[Dataset entries — start]
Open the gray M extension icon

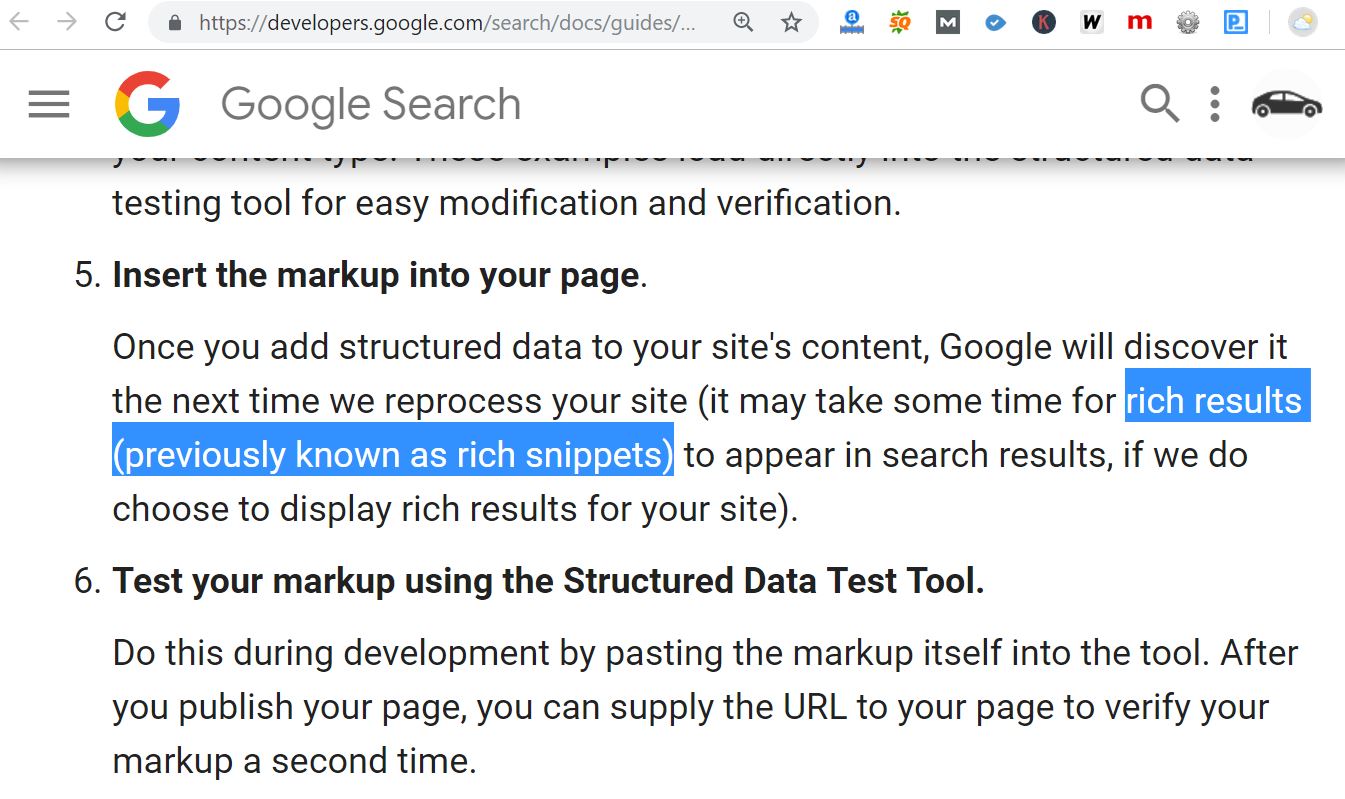[948, 22]
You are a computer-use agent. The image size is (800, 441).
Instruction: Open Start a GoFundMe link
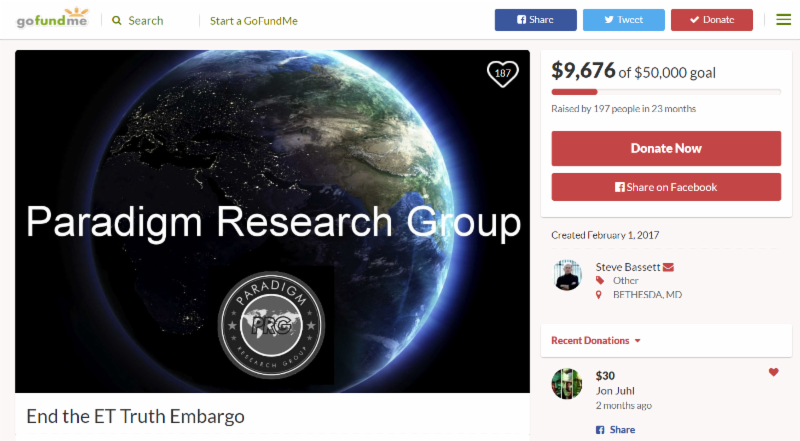[254, 21]
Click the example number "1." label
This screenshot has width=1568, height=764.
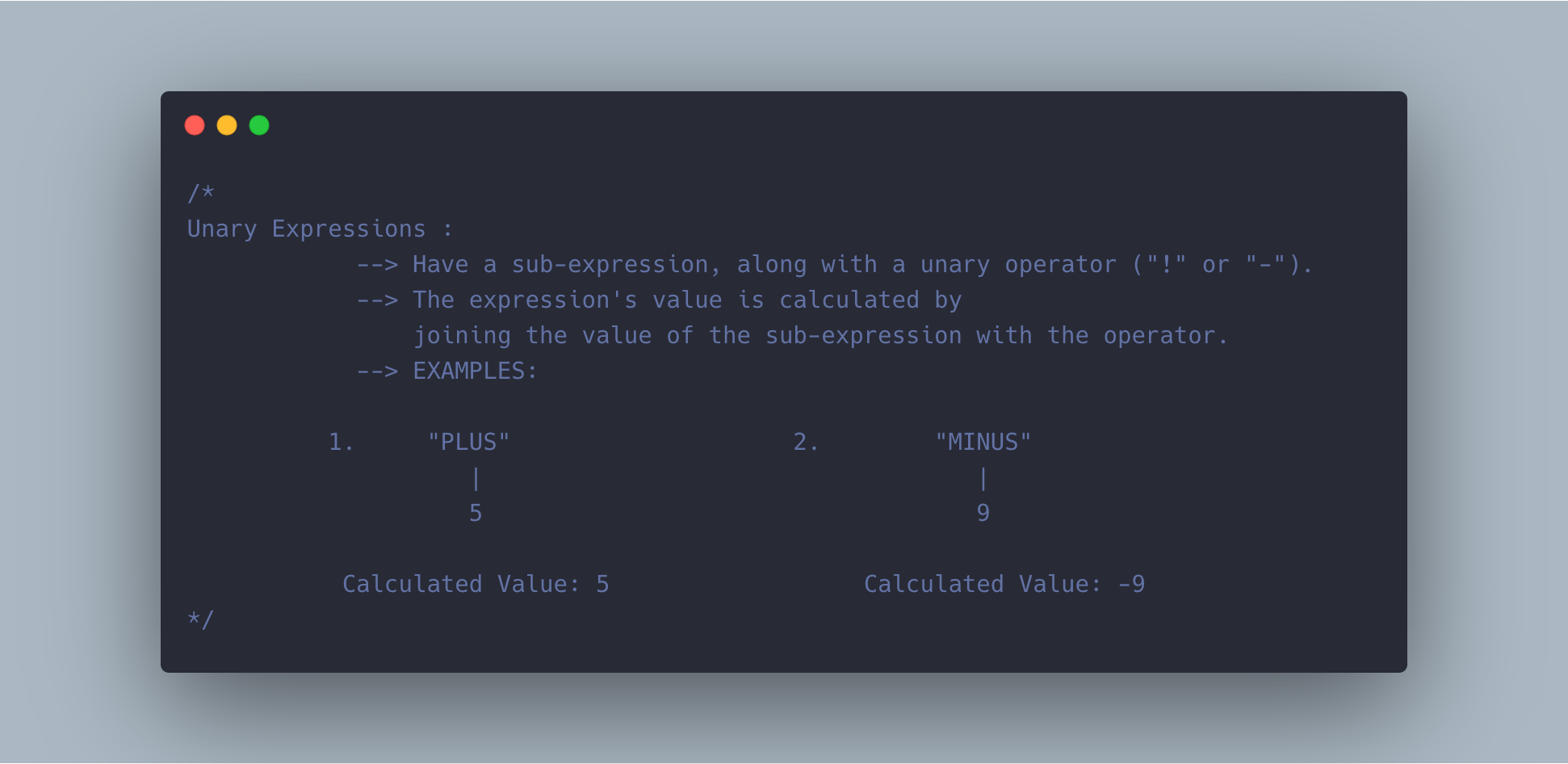point(341,442)
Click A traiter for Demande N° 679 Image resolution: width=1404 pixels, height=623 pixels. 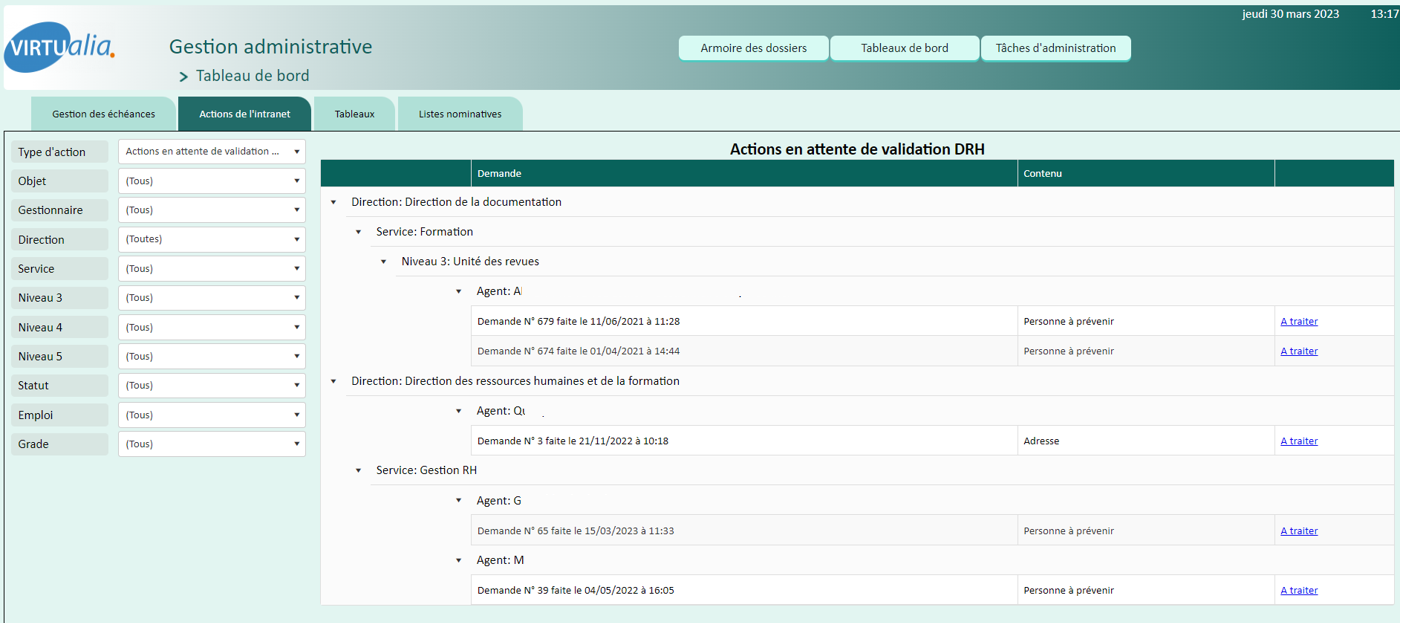(x=1298, y=322)
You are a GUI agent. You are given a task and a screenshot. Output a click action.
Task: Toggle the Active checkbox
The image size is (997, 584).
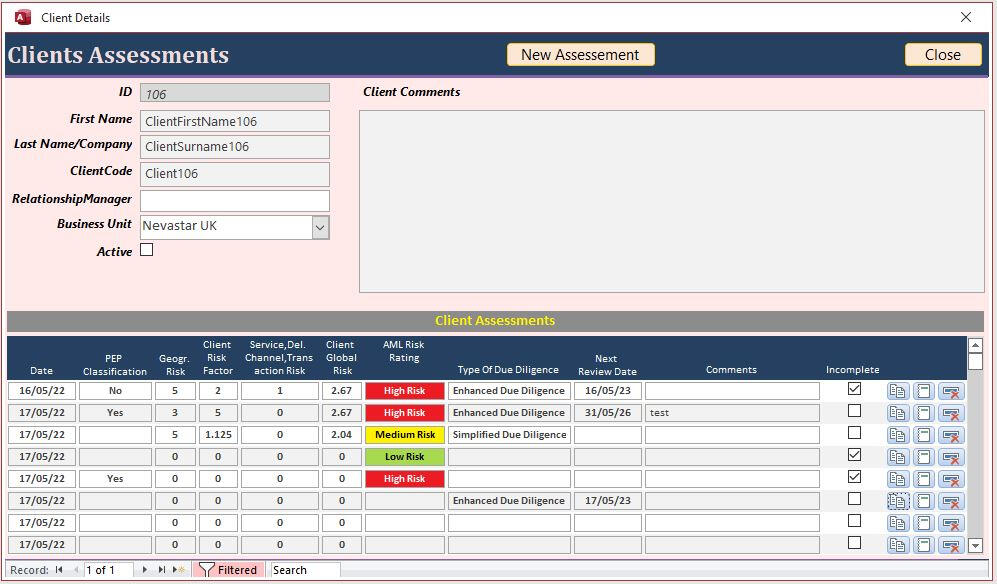click(x=147, y=250)
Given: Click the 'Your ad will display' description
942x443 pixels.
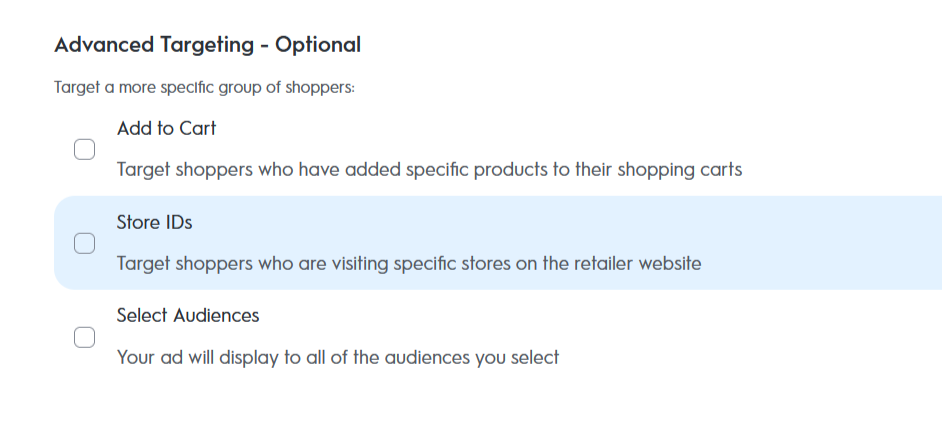Looking at the screenshot, I should (x=337, y=357).
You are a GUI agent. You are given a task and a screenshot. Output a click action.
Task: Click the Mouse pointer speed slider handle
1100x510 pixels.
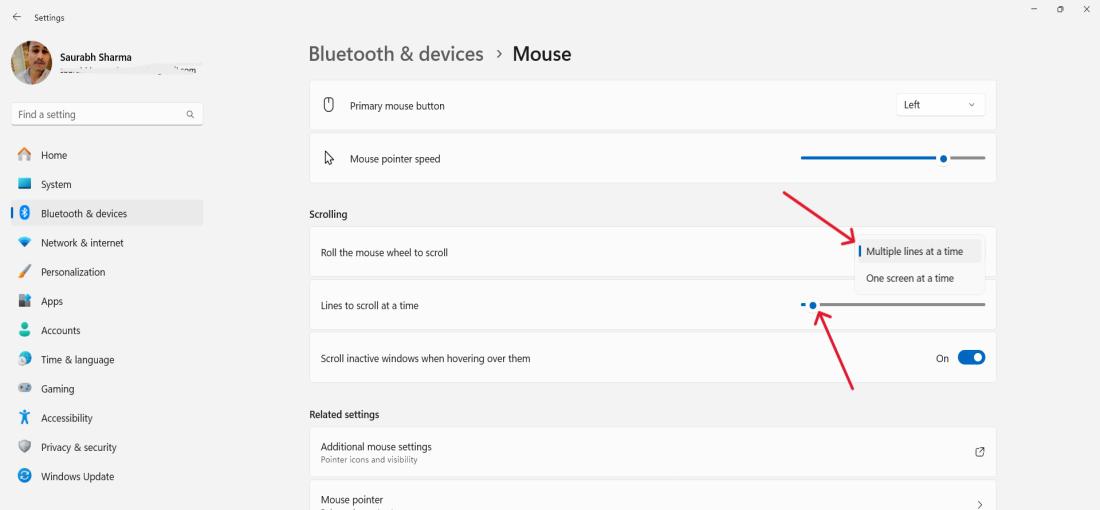coord(943,158)
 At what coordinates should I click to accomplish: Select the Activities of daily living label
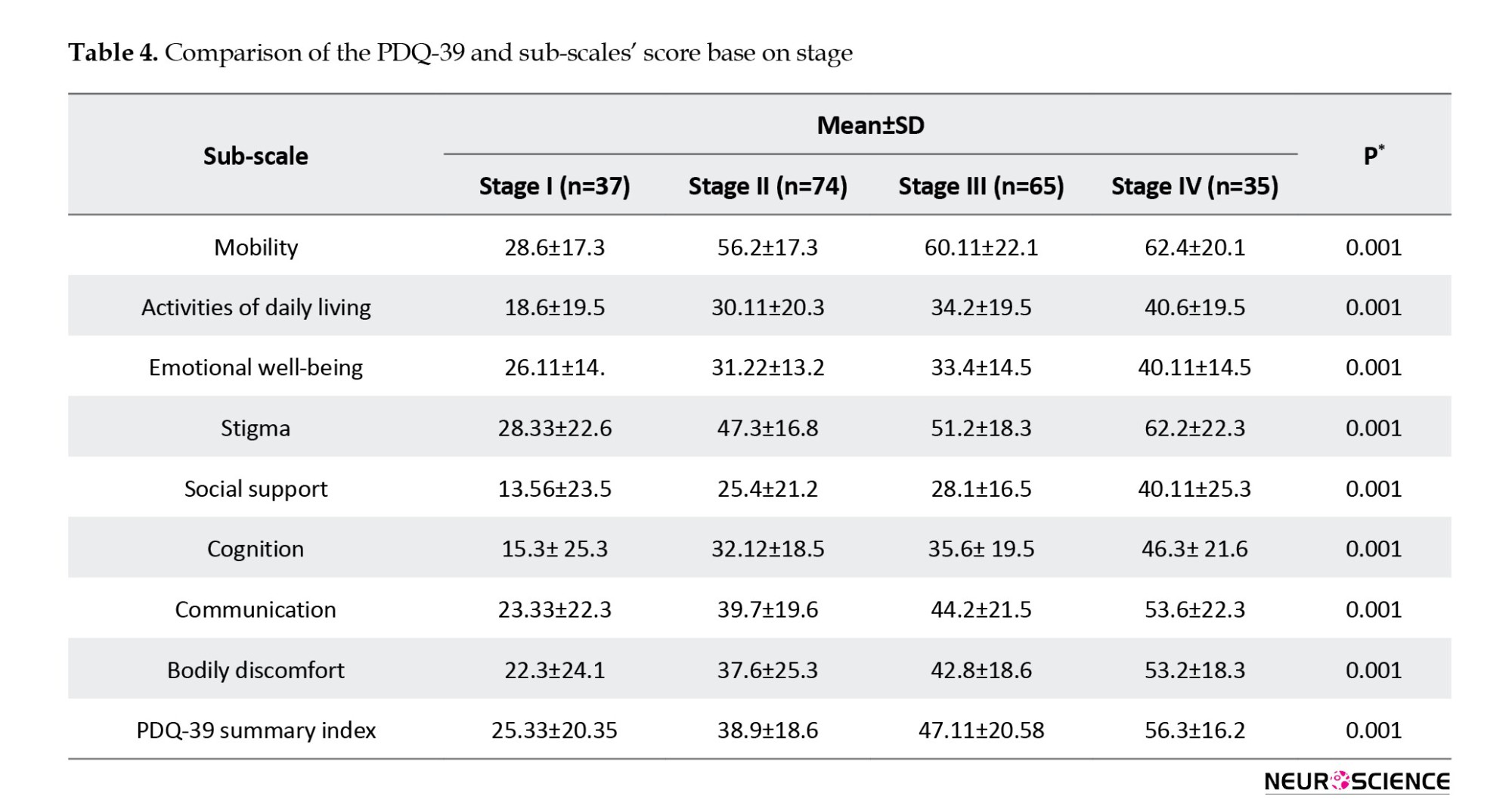[x=256, y=307]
[Dataset entries — finish]
▶ [Exercise details]
All lines from the one containing "942x443 pixels." to the last line of the data above, both included, should be printed exactly, and the pictures should not appear.

▶ [Solution to this problem]
942x443 pixels.
Looking at the screenshot, I should (x=337, y=357).
You are a GUI agent. You are given a task and a screenshot. Output a click action.
Task: Click the Mouse pointer speed slider handle
1100x510 pixels.
coord(943,158)
 At what coordinates should I click to accomplish: Select the Activities of daily living label
[x=256, y=307]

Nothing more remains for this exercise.